AIM — Copy the lines of the material word for word, starting at the line that contains "Describe the element at coordinates (280, 410)" and ending at the last line of the material.

____ RECORDS PROVIDED

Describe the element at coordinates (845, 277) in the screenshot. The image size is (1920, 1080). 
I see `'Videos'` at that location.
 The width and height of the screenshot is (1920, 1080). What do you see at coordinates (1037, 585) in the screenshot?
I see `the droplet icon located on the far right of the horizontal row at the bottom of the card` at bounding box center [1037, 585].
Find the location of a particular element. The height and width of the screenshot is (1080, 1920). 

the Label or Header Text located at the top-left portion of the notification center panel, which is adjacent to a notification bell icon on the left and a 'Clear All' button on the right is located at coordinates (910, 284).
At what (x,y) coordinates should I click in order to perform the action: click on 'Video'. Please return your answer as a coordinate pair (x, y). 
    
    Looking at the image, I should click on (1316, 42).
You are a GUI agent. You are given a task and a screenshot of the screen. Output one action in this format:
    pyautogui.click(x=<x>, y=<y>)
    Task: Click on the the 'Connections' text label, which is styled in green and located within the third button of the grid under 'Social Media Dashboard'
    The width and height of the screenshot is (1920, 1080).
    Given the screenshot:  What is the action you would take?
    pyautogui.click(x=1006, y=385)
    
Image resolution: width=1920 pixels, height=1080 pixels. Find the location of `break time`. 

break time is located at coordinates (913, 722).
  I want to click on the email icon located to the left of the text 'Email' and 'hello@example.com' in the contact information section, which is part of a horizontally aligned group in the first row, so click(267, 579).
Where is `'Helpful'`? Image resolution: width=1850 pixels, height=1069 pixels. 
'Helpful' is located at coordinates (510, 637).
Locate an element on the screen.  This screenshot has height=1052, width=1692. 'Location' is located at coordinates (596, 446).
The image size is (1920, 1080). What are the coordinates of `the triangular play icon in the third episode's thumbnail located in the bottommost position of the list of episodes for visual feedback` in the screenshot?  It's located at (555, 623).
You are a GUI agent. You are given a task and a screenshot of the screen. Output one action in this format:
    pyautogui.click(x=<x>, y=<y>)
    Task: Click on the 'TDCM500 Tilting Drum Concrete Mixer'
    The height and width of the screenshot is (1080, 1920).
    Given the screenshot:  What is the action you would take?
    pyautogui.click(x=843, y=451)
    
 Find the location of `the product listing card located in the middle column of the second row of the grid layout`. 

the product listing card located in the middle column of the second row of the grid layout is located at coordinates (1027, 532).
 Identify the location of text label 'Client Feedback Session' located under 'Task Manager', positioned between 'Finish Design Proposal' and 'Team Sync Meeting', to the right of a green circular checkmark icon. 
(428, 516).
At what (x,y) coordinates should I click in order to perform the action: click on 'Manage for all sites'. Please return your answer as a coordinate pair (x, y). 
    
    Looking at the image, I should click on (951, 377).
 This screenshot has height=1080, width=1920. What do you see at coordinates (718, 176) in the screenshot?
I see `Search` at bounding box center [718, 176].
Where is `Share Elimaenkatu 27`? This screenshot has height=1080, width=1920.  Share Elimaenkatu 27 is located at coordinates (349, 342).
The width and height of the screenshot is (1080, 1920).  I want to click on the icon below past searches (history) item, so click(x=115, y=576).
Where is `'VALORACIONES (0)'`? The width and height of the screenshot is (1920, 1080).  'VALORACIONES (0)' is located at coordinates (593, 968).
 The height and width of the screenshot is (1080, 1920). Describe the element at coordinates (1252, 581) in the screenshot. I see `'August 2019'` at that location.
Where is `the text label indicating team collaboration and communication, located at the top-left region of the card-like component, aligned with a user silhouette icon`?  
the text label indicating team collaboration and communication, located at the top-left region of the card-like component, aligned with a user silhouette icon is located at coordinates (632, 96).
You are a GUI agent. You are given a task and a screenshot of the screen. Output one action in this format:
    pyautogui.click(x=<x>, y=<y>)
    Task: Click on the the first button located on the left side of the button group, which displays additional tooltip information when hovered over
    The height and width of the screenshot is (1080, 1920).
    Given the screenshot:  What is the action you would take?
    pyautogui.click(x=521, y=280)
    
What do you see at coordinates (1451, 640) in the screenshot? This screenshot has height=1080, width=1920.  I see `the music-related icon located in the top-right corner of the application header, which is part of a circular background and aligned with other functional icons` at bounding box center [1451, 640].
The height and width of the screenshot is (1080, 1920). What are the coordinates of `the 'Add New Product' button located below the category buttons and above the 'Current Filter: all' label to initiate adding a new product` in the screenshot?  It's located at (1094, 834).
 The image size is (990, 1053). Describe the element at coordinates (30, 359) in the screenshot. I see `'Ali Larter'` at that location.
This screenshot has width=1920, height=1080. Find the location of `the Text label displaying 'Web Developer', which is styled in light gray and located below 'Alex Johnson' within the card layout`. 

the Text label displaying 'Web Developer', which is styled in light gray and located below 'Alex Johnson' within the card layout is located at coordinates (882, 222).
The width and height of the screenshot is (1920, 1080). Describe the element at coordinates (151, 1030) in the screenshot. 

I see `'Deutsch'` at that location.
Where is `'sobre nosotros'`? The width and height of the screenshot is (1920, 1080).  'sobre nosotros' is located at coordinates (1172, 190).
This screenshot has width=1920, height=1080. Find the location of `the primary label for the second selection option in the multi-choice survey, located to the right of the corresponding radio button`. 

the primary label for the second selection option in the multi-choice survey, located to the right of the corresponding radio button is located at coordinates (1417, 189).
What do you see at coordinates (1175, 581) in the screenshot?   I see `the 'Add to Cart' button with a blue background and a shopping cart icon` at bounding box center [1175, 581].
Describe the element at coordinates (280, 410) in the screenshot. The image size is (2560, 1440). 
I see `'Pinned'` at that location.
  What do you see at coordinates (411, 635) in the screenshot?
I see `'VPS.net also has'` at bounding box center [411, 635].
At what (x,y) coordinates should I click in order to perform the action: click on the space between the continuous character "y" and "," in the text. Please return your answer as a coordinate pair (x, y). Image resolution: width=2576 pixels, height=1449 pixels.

________

TASK RESPONSE —
Describe the element at coordinates (280, 410) in the screenshot. The image size is (2560, 1440). 
I see `'Pinned'` at that location.
  What do you see at coordinates (411, 635) in the screenshot?
I see `'VPS.net also has'` at bounding box center [411, 635].
At what (x,y) coordinates should I click in order to perform the action: click on the space between the continuous character "y" and "," in the text. Please return your answer as a coordinate pair (x, y). Image resolution: width=2576 pixels, height=1449 pixels.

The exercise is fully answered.